A Dirty Job
- First edition cover
- Author: Christopher Moore
- Cover artist: William Staehle
- Language: English
- Genre: Humor, comic fantasy, mystery fiction
- Published: 2006 (HarperCollins)
- Publication place: United States
- ISBN: 0-06-059027-0
- OCLC: 62326926
- Dewey Decimal: 813/.6 22
- LC Class: PS3563.O594 D57 2006
- Preceded by: The Stupidest Angel
- Followed by: You Suck: A Love Story

= A Dirty Job =

2006 novel by Christopher Moore

A Dirty Job is a novel by American writer Christopher Moore, published in 2006. While still full of humor, Moore drew from his own experiences in tending to the needs of close family and friends in the stages of dying.

== Premise ==
Charlie Asher, a "beta-male" (as opposed to "alpha-male") leads a satisfying life as the owner and proprietor of a second-hand store in San Francisco. At the moment when his wife Rachel unexpectedly dies in the hospital a short time after the birth of their first child (Sophie), Charlie is chosen to be a "death merchant" who retrieves souls of the dying and protecting them from the forces of the underworld, while he manages his store and raises his daughter. He realizes the ramifications of this business as clues and complications unfold.
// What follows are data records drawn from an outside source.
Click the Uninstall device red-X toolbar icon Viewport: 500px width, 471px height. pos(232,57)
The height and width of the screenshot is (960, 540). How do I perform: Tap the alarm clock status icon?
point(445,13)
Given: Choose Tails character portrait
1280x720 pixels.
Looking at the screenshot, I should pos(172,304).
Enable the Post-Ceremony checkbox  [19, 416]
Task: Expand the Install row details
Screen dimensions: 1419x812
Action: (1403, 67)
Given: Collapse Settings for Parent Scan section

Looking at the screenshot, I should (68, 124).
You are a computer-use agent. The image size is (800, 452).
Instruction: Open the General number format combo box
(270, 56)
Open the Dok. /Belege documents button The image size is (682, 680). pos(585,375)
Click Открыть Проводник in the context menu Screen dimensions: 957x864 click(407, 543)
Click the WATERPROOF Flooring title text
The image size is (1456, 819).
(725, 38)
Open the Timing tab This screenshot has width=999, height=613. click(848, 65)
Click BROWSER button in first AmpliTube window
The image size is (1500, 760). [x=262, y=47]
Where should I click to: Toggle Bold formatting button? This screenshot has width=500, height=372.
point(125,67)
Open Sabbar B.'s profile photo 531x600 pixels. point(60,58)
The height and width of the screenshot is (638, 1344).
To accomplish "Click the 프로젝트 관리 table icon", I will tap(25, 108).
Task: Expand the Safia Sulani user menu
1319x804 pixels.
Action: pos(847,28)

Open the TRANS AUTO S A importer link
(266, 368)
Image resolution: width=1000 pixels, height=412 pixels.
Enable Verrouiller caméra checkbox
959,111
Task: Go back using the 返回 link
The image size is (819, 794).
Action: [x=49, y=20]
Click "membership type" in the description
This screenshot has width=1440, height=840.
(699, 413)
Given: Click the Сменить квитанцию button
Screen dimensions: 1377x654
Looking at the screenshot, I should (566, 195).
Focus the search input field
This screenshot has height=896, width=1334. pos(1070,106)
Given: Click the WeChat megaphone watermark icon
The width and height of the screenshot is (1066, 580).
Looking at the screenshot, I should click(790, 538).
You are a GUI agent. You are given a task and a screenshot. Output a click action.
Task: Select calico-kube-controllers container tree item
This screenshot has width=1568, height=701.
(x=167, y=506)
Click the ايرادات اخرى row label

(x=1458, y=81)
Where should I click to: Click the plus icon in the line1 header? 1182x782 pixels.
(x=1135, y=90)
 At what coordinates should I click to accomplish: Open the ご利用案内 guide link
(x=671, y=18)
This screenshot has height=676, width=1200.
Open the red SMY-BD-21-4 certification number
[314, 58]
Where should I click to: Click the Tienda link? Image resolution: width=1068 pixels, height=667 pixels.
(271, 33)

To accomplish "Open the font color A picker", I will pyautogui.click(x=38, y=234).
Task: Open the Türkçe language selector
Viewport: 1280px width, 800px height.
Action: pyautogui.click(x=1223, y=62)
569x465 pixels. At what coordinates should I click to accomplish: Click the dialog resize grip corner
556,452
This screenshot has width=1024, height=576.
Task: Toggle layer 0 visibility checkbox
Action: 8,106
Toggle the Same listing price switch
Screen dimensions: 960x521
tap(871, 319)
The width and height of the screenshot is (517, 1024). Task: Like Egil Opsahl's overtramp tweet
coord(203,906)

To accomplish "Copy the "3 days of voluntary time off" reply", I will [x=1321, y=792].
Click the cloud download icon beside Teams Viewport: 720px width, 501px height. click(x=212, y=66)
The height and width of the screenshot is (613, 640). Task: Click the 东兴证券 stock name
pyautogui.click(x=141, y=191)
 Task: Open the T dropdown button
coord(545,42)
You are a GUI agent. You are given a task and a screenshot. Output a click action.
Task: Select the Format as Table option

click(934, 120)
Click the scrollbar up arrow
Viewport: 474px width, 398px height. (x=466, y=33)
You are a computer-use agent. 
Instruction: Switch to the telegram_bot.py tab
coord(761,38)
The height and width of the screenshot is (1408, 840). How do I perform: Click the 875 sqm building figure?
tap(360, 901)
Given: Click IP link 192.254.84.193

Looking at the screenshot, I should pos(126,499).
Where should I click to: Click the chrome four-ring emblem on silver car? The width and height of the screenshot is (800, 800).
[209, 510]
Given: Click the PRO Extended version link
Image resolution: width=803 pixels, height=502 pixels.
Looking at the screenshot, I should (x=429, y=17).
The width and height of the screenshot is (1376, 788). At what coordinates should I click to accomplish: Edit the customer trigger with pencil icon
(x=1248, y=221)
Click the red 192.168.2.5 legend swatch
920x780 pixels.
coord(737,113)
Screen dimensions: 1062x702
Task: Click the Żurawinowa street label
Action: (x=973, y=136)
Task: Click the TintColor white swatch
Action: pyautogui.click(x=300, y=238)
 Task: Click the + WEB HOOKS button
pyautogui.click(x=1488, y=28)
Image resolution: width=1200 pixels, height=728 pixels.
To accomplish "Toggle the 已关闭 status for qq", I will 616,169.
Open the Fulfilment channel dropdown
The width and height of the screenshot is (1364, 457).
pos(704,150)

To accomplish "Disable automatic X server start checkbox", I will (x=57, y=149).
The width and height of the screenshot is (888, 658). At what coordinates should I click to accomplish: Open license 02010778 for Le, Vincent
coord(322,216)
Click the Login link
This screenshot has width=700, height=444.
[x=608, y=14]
== Movie rights and popularity ==
Shortly after its release, A Dirty Job reached 9th place on the New York Times Best Seller list. An unabridged commercial compact disc recording of A Dirty Job has been issued with narration by Fisher Stevens. As of August 2006 the motion picture rights have been optioned by Chris Columbus and his company, 1492 Productions. In October A Dirty Job won the 2006 Quill Award in the category of General Fiction.

== Characters ==
Charlie Asher: The protagonist of the story, Charlie Asher is the owner of Asher's Secondhand, the thrift shop inherited from his father, where much of the story takes place. Charlie became a death merchant upon witnessing Minty Fresh take his wife's soul object as she died. Over the course of the story, Charlie raises his daughter Sophie while dealing with the ramifications of his soul collecting job.

Minty Fresh: Minty is a nearly seven foot tall African American with a penchant for wearing mint green suits. He is, like Charlie, a death merchant. He runs a second-hand record store in the Castro district of San Francisco.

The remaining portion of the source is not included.